**Records shown:**
· · · ·

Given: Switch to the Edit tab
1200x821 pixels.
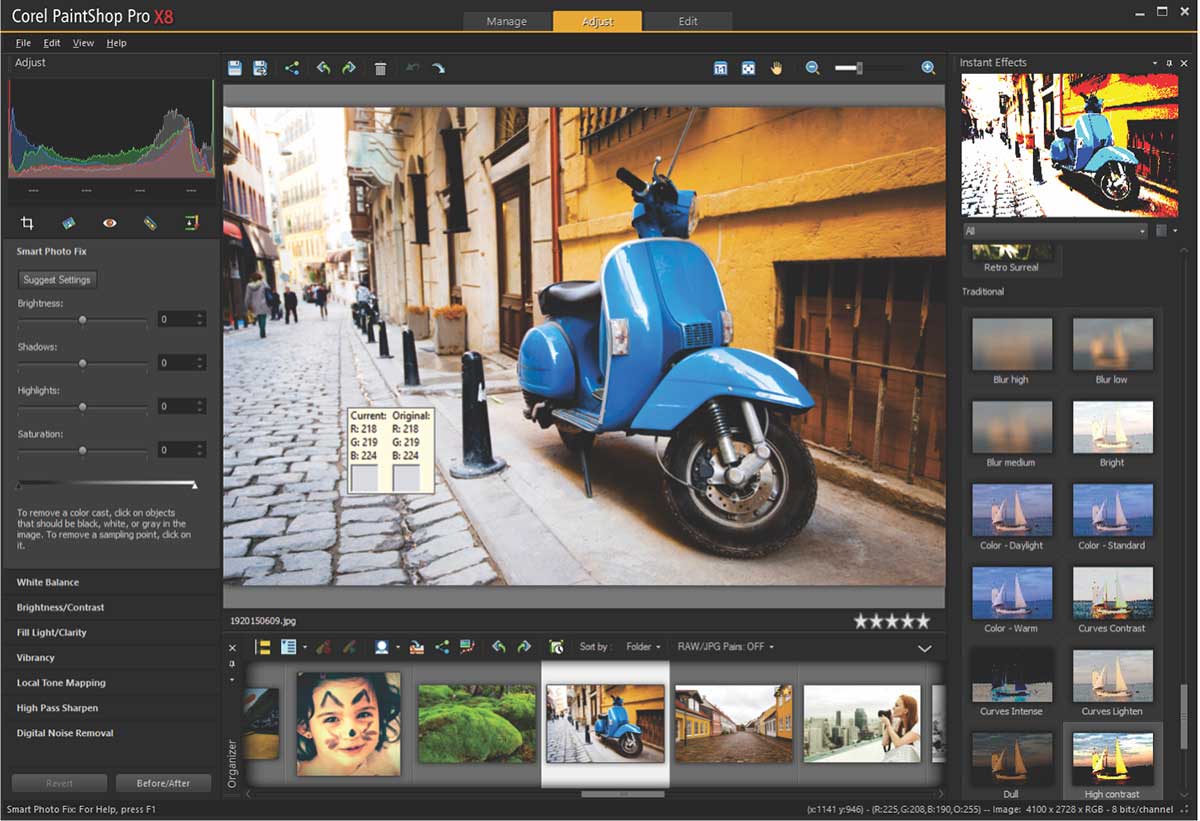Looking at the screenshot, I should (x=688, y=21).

· · · ·

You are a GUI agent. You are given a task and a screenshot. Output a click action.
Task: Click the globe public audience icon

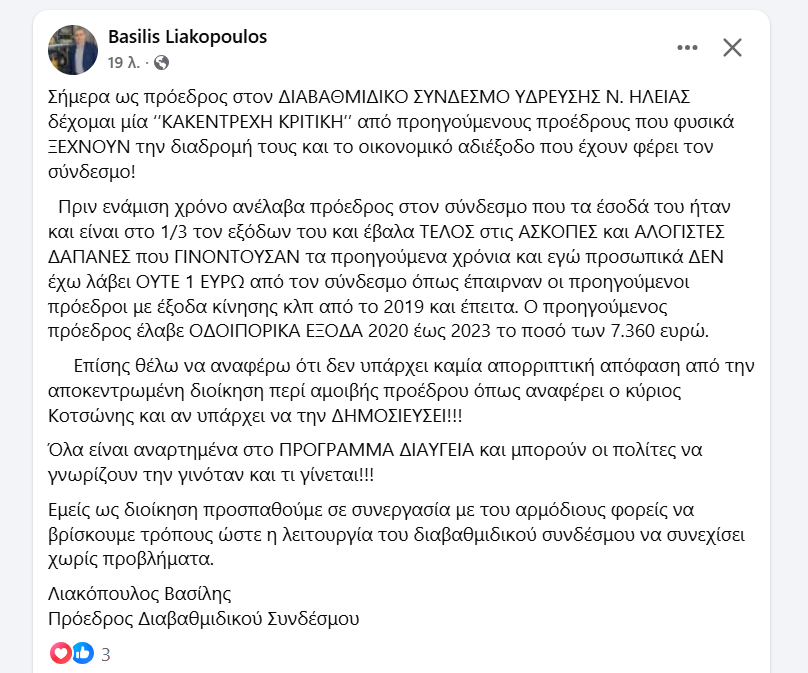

· · · ·

Quote the listing above, but only from the line that shows "You are a GUI" through the line that shows "Task: Click the globe public audience icon".

**Task output:**
You are a GUI agent. You are given a task and a screenshot. Output a click action.
Task: Click the globe public audience icon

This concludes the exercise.